- **TASK DIRECTIONS**:
Copy each of the rows below verbatim, omitting the pictures from your answer.

## BEGIN LISTED ENTRIES

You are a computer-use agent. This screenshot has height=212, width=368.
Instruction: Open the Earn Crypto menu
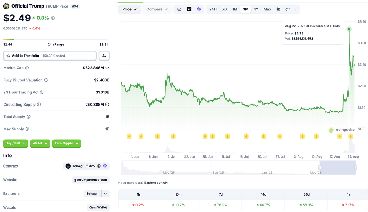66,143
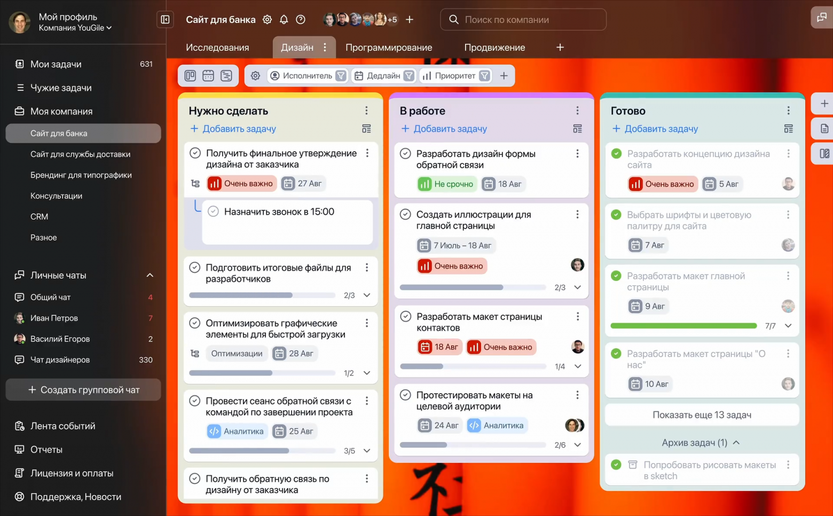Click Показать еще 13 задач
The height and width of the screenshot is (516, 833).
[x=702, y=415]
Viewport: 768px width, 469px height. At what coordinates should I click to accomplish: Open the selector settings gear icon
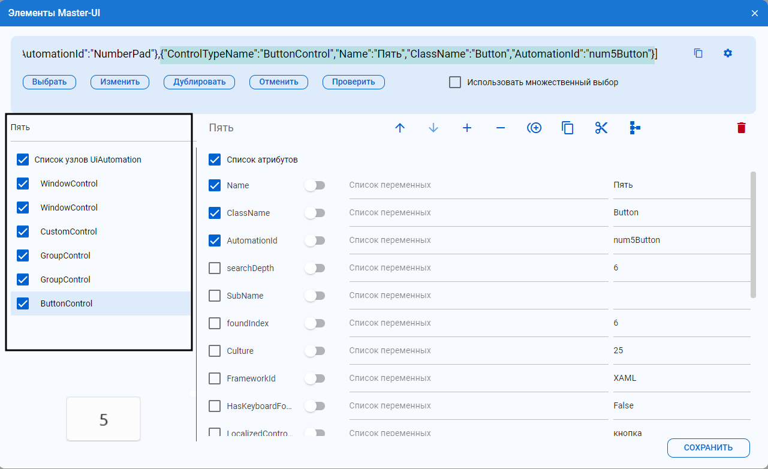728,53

## END LISTED ENTRIES

- **RESULT OF THIS EXERCISE**:
You are a computer-use agent. This screenshot has height=212, width=368.
Instruction: Open the Earn Crypto menu
66,143
Click Показать еще 13 задач
The height and width of the screenshot is (516, 833).
[x=702, y=415]
Viewport: 768px width, 469px height. At what coordinates should I click to accomplish: Open the selector settings gear icon
728,53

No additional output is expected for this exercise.